Per il pm Letizia Ruggeri, il Dna è l’elemento chiave che identifica Bossetti come l’assassino. Anche gli avvocati di parte civile Enrico Pelillo e Andrea Pezzotta l’hanno definita una “prova storica, inossidabile, inconfutabile” e “pesante come un macigno”.
I difensori di Bossetti, gli avvocati Claudio Salvagni e Paolo Camporini, invece, hanno contestato l’utilizzabilità del Dna prelevato nel corso di un accertamento irripetibile, sottolineando il fatto di non aver potuto partecipare all’analisi dei vestiti della vittima, eseguite quando Bossetti non era ancora indagato.
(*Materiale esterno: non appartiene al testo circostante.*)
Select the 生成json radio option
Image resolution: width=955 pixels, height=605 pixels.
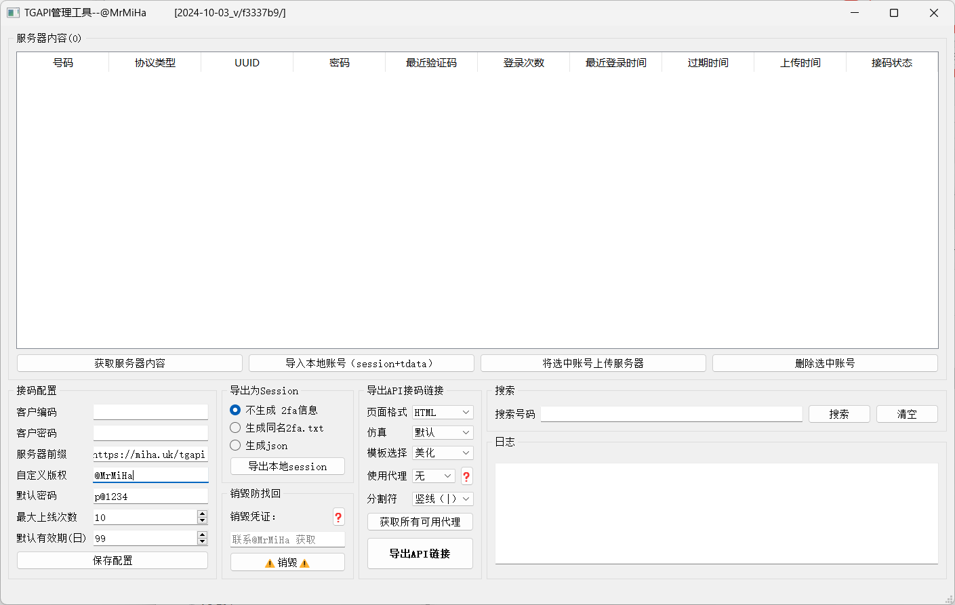[235, 446]
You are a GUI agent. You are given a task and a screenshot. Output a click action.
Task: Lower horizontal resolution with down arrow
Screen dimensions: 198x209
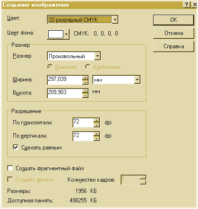[x=96, y=125]
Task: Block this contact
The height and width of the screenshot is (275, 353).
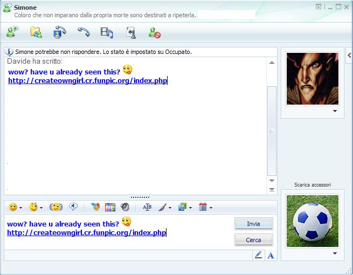Action: (155, 33)
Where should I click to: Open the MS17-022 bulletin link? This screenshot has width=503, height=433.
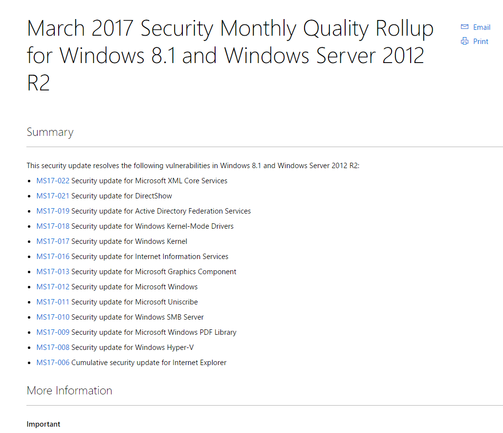(53, 181)
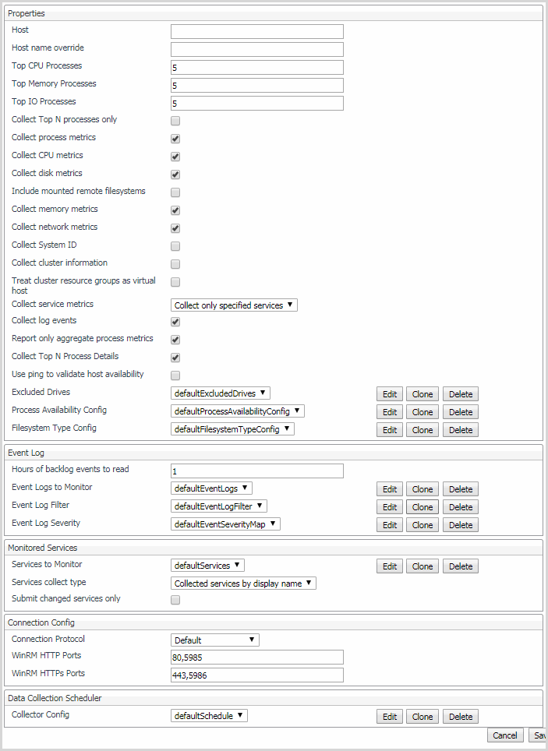Open the Event Log Severity dropdown
Image resolution: width=548 pixels, height=751 pixels.
pyautogui.click(x=225, y=524)

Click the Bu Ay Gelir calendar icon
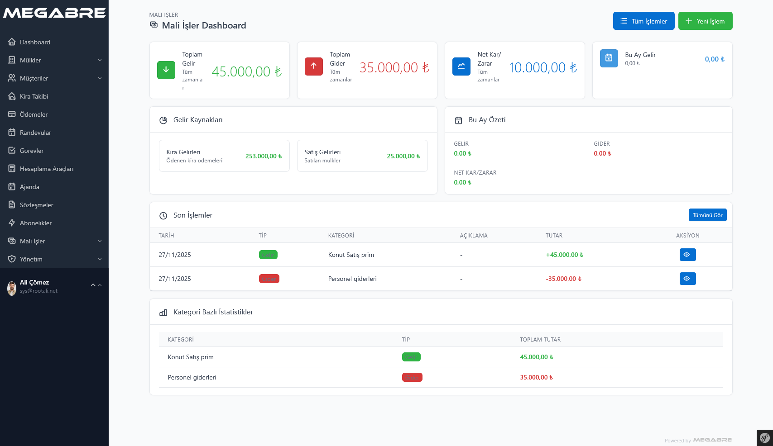609,58
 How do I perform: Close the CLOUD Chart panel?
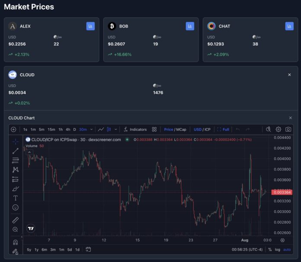point(290,118)
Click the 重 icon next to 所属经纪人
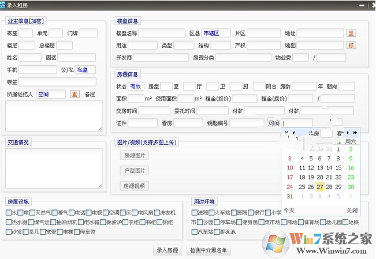 75,94
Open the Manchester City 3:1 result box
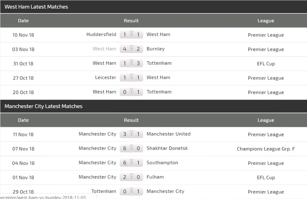 point(131,134)
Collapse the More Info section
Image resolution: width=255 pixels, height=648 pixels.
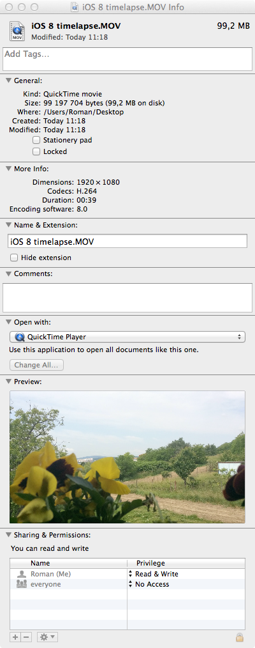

Anche il muratore di Mapello questa mattina, nel corso delle dichiarazioni spontanee rilasciate prima che i giudici si ritirassero in camera di consiglio, ha “supplicato” i giudici di analizzare di nuovo la traccia genetica. “Ho sempre detto che è impossibile che il Dna sia il mio, non solo perché non l’ho uccisa ma perché non l’ho mai nemmeno conosciuta – ha detto - È stato un errore”. “Se fossi l’assassino – ha aggiunto – sarei un pazzo a chiedere di ripetere l’esame”. I suoi legali, però, non hanno mai chiesto nel corso del dibattimento di rifare l’analisi. Lo hanno fatto solo in sede di udienza preliminare davanti al gup, che ha respinto l’istanza.
Bossetti anche questa mattina aveva tentato di gridare la sua innocenza. "Sarò uno stupido, sarò un cretino, sarò un ignorantone ma non sono un assassino”, ha detto. “Se mi condannerete sarà il più grave errore del secolo, anche se accetterò il verdetto, qualunque esso sia, perché pronunciato in assoluta buona fede".